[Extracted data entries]
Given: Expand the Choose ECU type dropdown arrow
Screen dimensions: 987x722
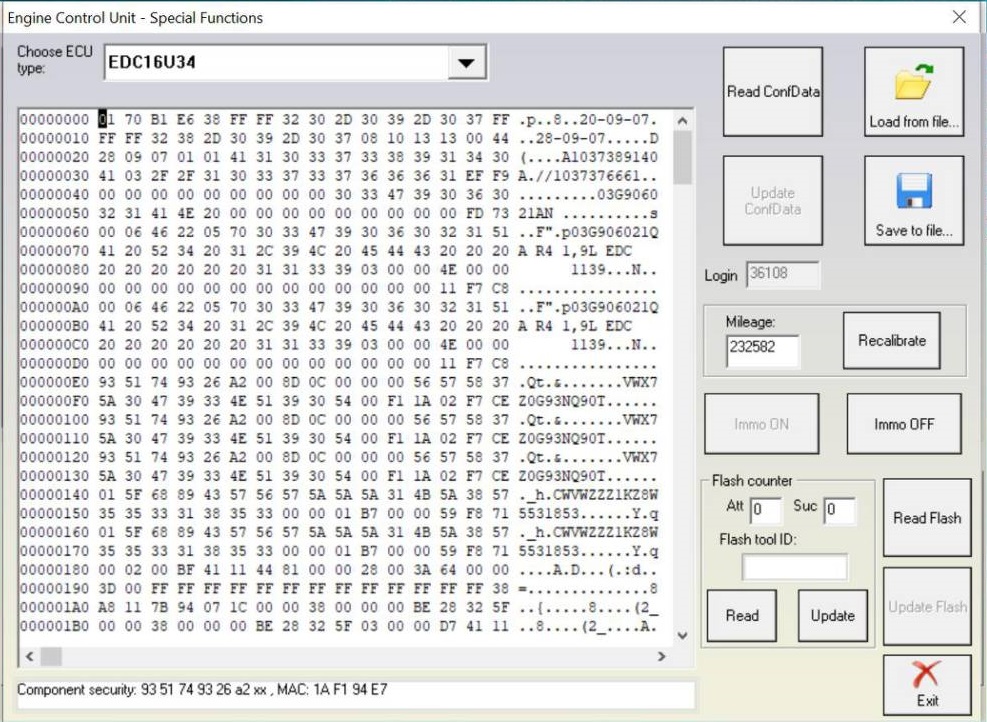Looking at the screenshot, I should point(464,64).
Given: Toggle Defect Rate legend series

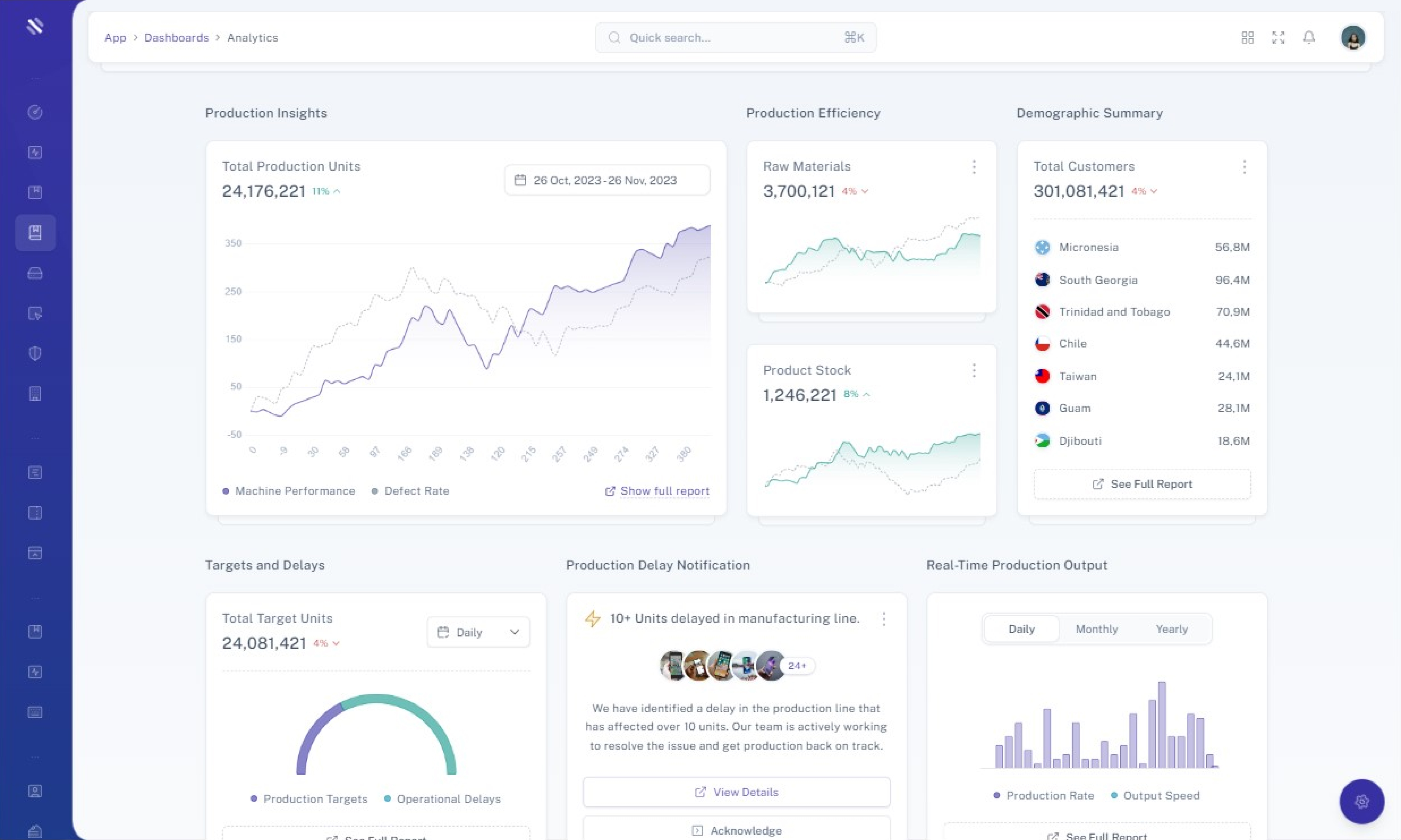Looking at the screenshot, I should tap(411, 491).
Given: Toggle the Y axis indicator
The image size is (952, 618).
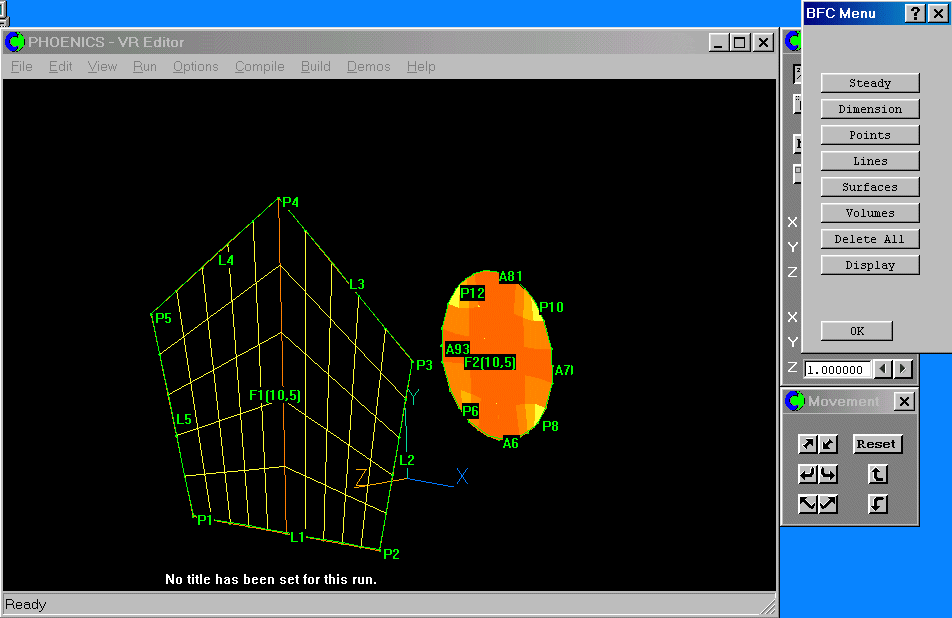Looking at the screenshot, I should coord(791,246).

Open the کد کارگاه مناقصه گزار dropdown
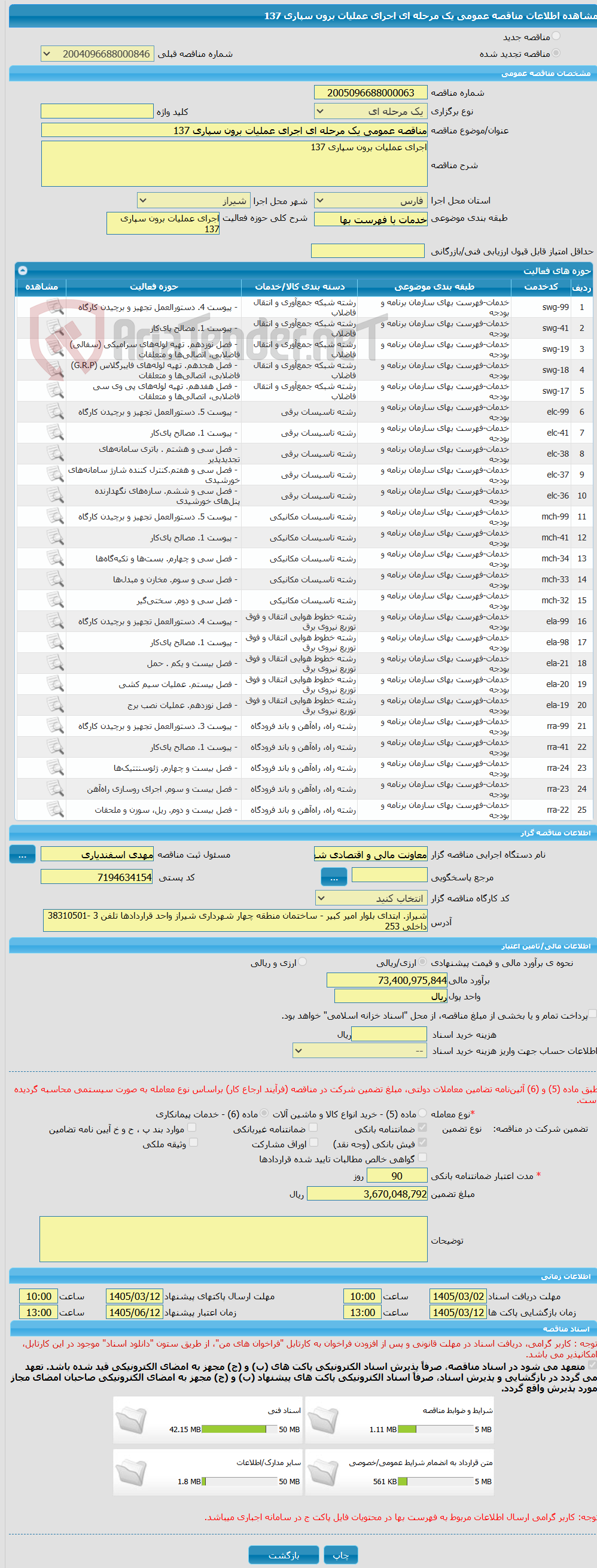371,898
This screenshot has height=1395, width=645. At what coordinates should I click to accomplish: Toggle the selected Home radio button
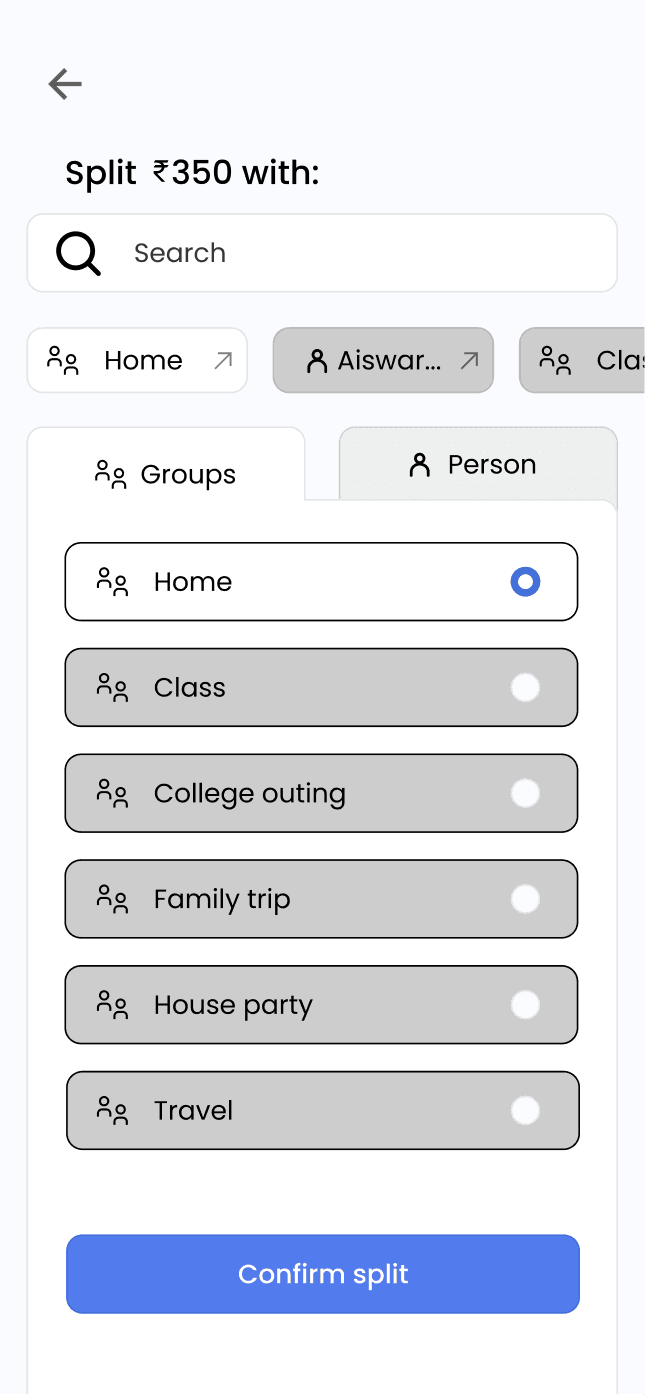click(x=525, y=581)
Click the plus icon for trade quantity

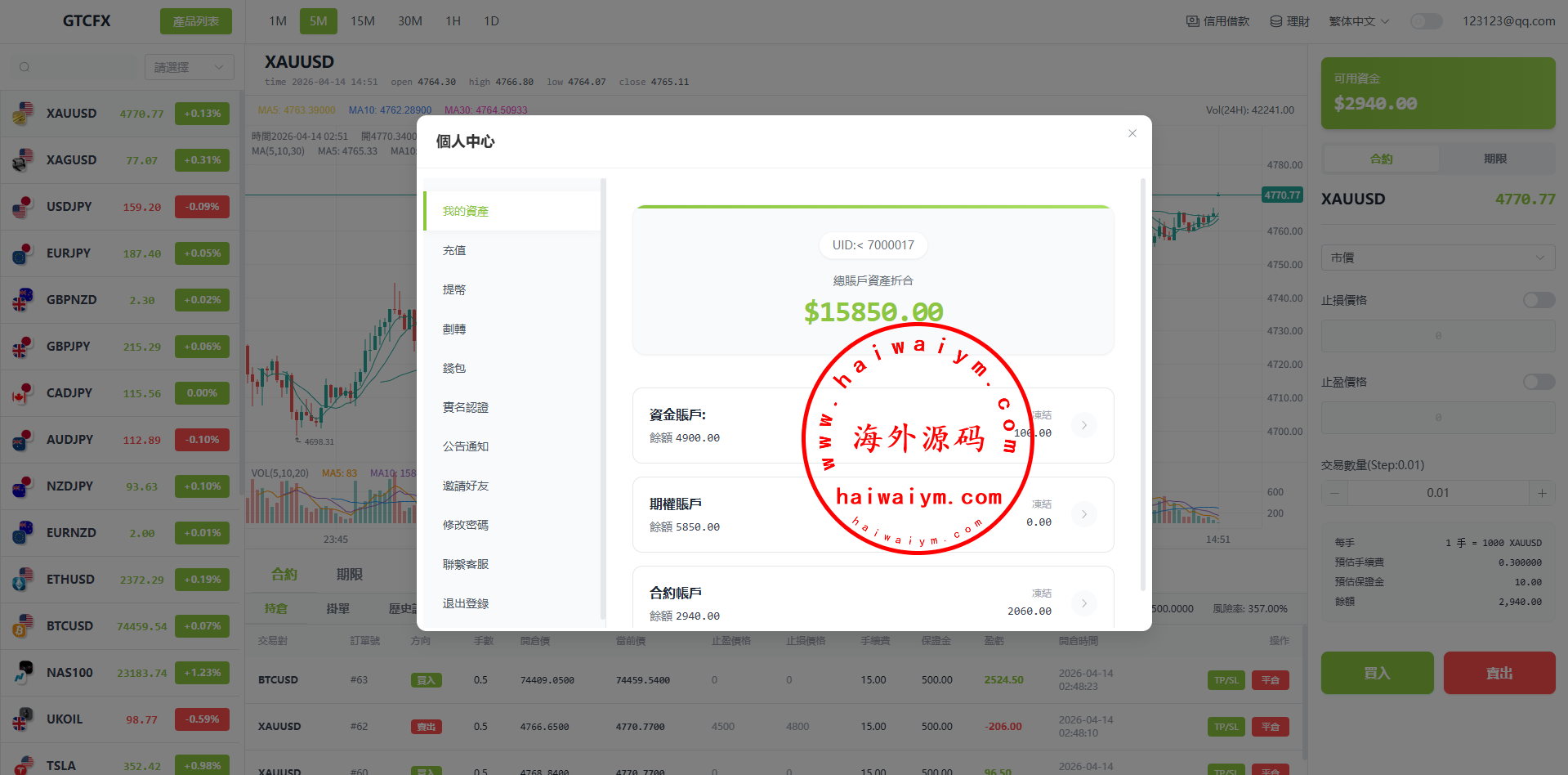click(x=1541, y=493)
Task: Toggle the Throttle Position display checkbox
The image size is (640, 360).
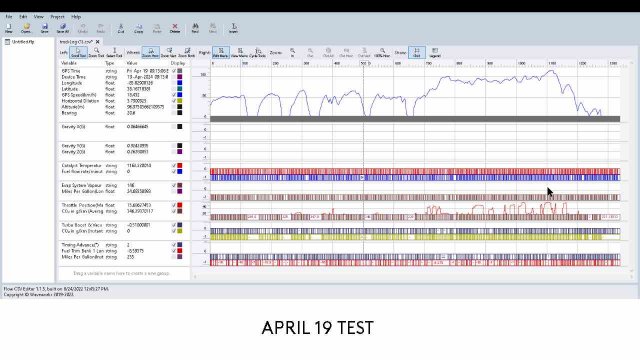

▶ _What you have to do_: Copy out every line of the listing above word for word, leaving out the pictures.

▶ _Complete answer_:
Given: Expand the Choose ECU type dropdown arrow
Screen dimensions: 987x722
Looking at the screenshot, I should point(464,64).
Given: Toggle Defect Rate legend series

Looking at the screenshot, I should tap(411, 491).
Given: Toggle the Y axis indicator
The image size is (952, 618).
Looking at the screenshot, I should coord(791,246).

Open the کد کارگاه مناقصه گزار dropdown
371,898
This screenshot has height=1395, width=645. At what coordinates should I click to accomplish: Toggle the selected Home radio button
click(x=525, y=581)
Click the plus icon for trade quantity

click(x=1541, y=493)
Task: Toggle the Throttle Position display checkbox
The image size is (640, 360).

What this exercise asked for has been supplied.